[Some records]
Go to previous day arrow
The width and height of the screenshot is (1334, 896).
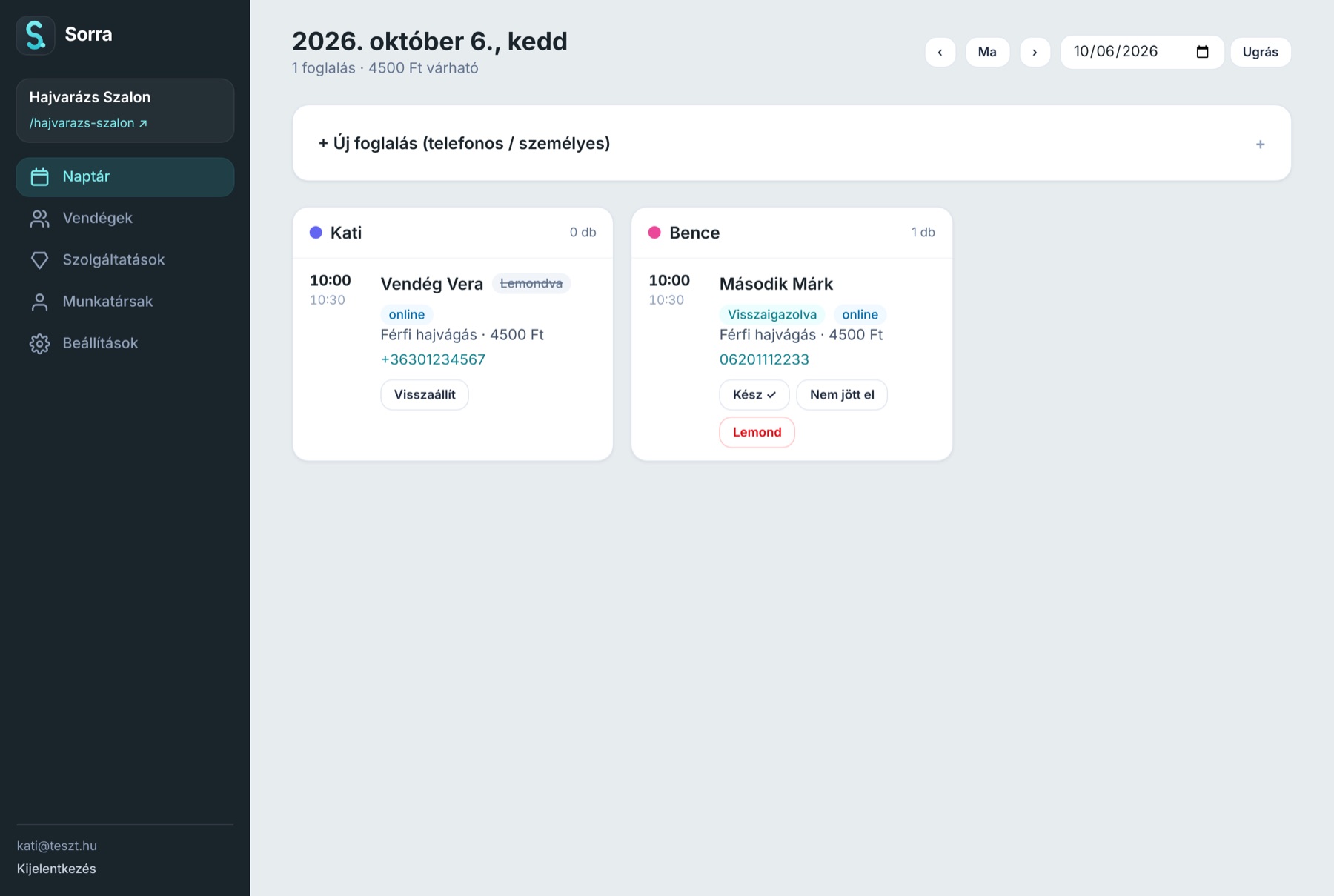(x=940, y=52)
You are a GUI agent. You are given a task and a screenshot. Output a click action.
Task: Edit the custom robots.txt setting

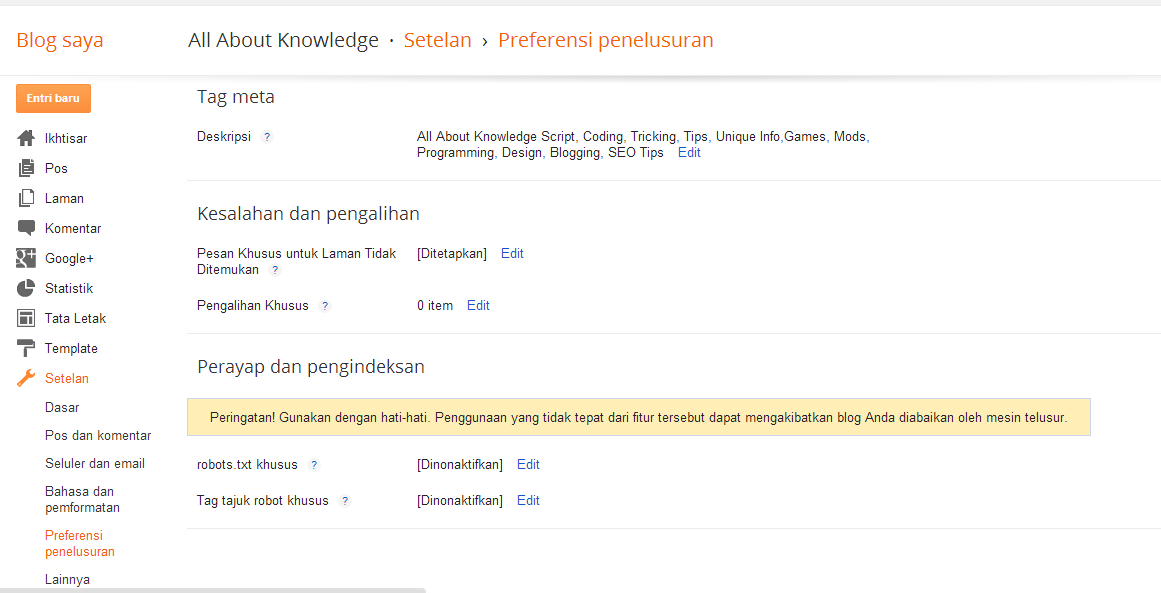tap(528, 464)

● **EXERCISE INSTRUCTIONS**
Convert the material, from the line containing "You are a GUI" through the end of the material, into a JSON list of strings with one string per line, omitting blank lines. Leave the pictures out of the answer.

● **SOLVED EXERCISE**
[
  "You are a GUI agent. You are given a task and a screenshot. Output a click action.",
  "Task: Edit the custom robots.txt setting",
  "tap(528, 464)"
]